A lot of MSPs face some difficulty when it comes to ITSM syncing. But for NVISO, Exalate soon became a differentiating value since they were able to approach their customers using their own ITSM through Exalate.
“Exalate is a competitive advantage for us as an MSSP since it enables us to have a close and smooth collaboration with our customers and find workaround bottlenecks. That is something both sides appreciate a lot because we are not merely another partner to our customers but are in fact an extension of their team. And that is NVISO’s strategic vision as a managed security service provider.”Alexander Sinno, Head of Managed Security Services – NVISO
Now everything could be handled in a clear two-way communication between the MSSP and the customers. That has specifically made the whole process a lot smoother for their customers.
Since customers don’t need to switch or log in to another tool and can have NVISO take care of their incidents via Exalate, they are actually interested in implementing such an integration.
“Expanding the network is quite easy with Exalate. Every customer wants this, so I could see that in the future we have the majority of our customers on Exalate moving forward because that’s the most optimal way for us to work with them.”Alexander Sinno, Head of Managed Security Services – NVISO
Being able to implement ITSM integration is actually a competitive advantage for NVISO as they can have a closer relationship with their customers. It’s like they’re just another person in their ticketing tool, having a conversation.
On the other hand from an operational perspective, it’s quite efficient for the analysts to be able to talk directly to multiple people (or a team of people) who are in one ticket queue in their ITSM syncing tools, their process, or their workflow that they are used to.

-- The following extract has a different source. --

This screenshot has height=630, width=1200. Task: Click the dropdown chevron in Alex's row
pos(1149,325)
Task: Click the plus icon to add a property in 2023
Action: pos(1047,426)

“The fact that Exalate is a very extensible and flexible product is quite an impressive feature for us. We can even build our own integration on top of it, and it actually shows that the developers and the engineers behind the product do really know what they are doing. Plus we have had an excellent customer experience.”Alexander Sinno, Head of Managed Security Services – NVISO
Typical Use Case
One of the most typical use cases NVISO implements with Exalate for all its customers (as an MSSP) is to automatically generate tickets for them so then they can easily sync comments, attachments, statuses, etc between platforms.
They have actually made a template out of this (platform-specific) and they keep this template consistent so they can use it for the new customers who join their Exalate ecosystem.
NVISO actually positions itself as the central hub (working in Jira) and using Exalate, connects to its customers (who are mostly on ServiceNow).
A Network of Connected Companies
As NVISO keeps expanding its Exalate network, more customers are proactively asking to join the network since the communication between the service provider and the customers is handled much more smoothly.
“Exalate is stable, flexible, customizable, and pretty easy to set up and use. And that is just what we need to expand our network.”Alexander Sinno, Head of Managed Security Services – NVISO
Alexander explains that NVISO has got a lot on its roadmap, like expanding into monitoring for ICS (Industrial Control System), helping customers protect the power grid and the natural gas line, and things like that. They are counting on Exalate as the streamliner between them and their different security services.
They are also looking to expand their network with Exalate so that they won’t only communicate with one team but with multiple ones in different companies. In a way that the right team (the owner of the asset) can be contacted at the right time when needed.